Rukuei sank to the ground like the child he was. The constant wind sweeping the valley was loud in their ears, and brought the shrieking laughter of small children chasing one another through the village of tents, the calls of women, the songs of men, the ordinary bustle of a village going about the tasks of everyday life. Deaf to this cheerful noise, he saw in the distance what Suukmel was blind to: destitution, bare subsistence, naked poverty, the words for which did not yet exist in any Rakhati language because such conditions had never before existed on Rakhat.

"How?" he cried. "How could it have come to this?" Suukmel went to him and knelt at his side. He wrenched away, ashamed and angry, and stood again on feet still swollen and sore, and left his foster mother without a glance, for he was his father’s son and felt the charge build within him and looked now only for someone to strike. Striding down the shattered stone of the hillside, heedless of the falls he took and the cuts he added to his battered young body, he followed the sound of his cousin’s voice to a small crowd of Runa and Jana’ata, her odd accent notable among the gabble as she helped build a barrier—who knew why—across a small swift river that cut through the valley center.
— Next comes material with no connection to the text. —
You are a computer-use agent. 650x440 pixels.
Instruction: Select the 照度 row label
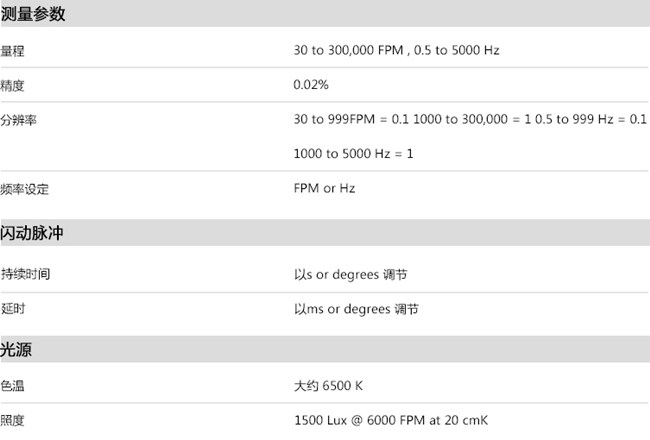[12, 421]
"No, don’t try to pick them up! Just kick the stones along!" Rukuei heard her call merrily to her husband, Shetri, who was staggering clumsily with a small boulder in his arms. "Look at Sofi’ala! Roll them!" Their first-born daughter was doing just this with a little rock, the child bent comically in half, short tail in the air, tiny face stiff with concentration. "See how my darling is working!" Ha’anala cried, naked and grunting like a stevedore. "Good girl, helping others!"
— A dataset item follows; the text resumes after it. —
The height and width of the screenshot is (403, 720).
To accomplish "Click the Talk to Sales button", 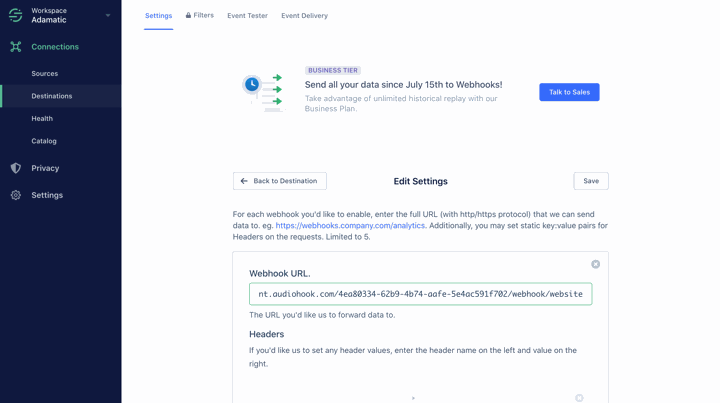I will 569,92.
Outraged, Rukuei strode up behind Ha’anala and gripped her ankle, hauling her around, pulling her off balance. "You are Kitheri!" he screamed at her, at his father, at himself. "How can you degrade yourself this way? You drag your own child down! How dare you—"

In the space of a breath, the indifferent soldier Shetri Laaks was on top of the boy, and would have torn his throat out, had not Ha’anala stopped him with a shouted warning. She took her husband’s shoulders and moved him aside and knelt down to look questioningly at Rukuei with eyes she had no right to—eyes that should be dead.
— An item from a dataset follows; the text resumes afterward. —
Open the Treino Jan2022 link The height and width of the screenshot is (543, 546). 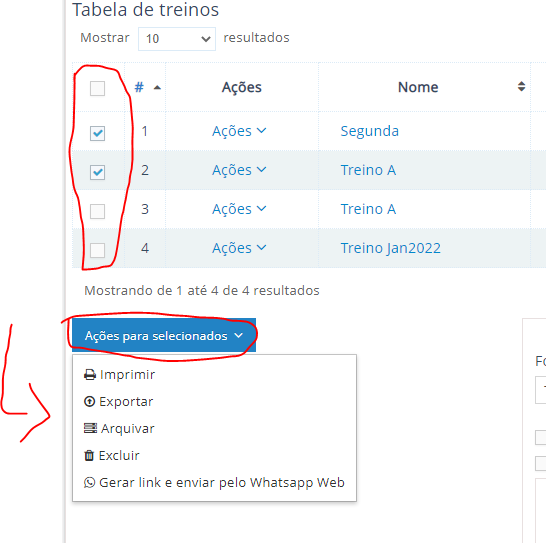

"We are close kin," Rukuei snarled, glaring at her from the stony ground where he had stumbled under Shetri’s weight. "Your dam was my sire’s sister!" Her face brightened, confused but happy. He wanted nothing more in all the world than to smash that happiness. "My father killed yours," he told her with blunt brutality, "twice-twelve days past."

He was delighted by the silence his words imposed, glad to make someone else gasp with loss, joyful to see her face go slack with pain. "Your father did not die alone. The plain of Inbrokar is heaped with dead, and when I last saw him, my father lay next to yours. Killed by such as these!" he howled, arm flung wide with indictment, at all the Runa who surrounded them. "You speak of choices. So choose, woman! Who shall die to restore the honor of the dead?"

There was no sound but their own breath, and the wind, and the far, thin bugling of some mountain animal heedless of the moment, and the high wail of Isaac, spinning and spinning on the edge of the crowd.

Ha’anala rested a hand on her belly and got to her feet, and he saw here in full daylight that she was not sleek with her pregnancy, but raw-boned and tired. Wearily, she looked around at the Jana’ata who had chosen to remain in the N’Jarr valley.

"My choices are the same as yours," she told them. "Survival or revenge. I choose to live." She stared down at Rukuei, and pointed to a stony trail that led east, to a pass between two mountains. "There are others like you, who choose death. Three days’ walk that way. Ask for my husband’s nephew, Athaansi Erat. They eat well in his camp," she said, raising her voice so all could hear her. "Or should I say, they eat plenty. Everything they choose is death. They avenge their losses and pay death with death, and they will die bloody but with full stomachs. You will be welcomed there, cousin. I shall honor the dead by living, and by teaching those who will listen that there is valor in this choice."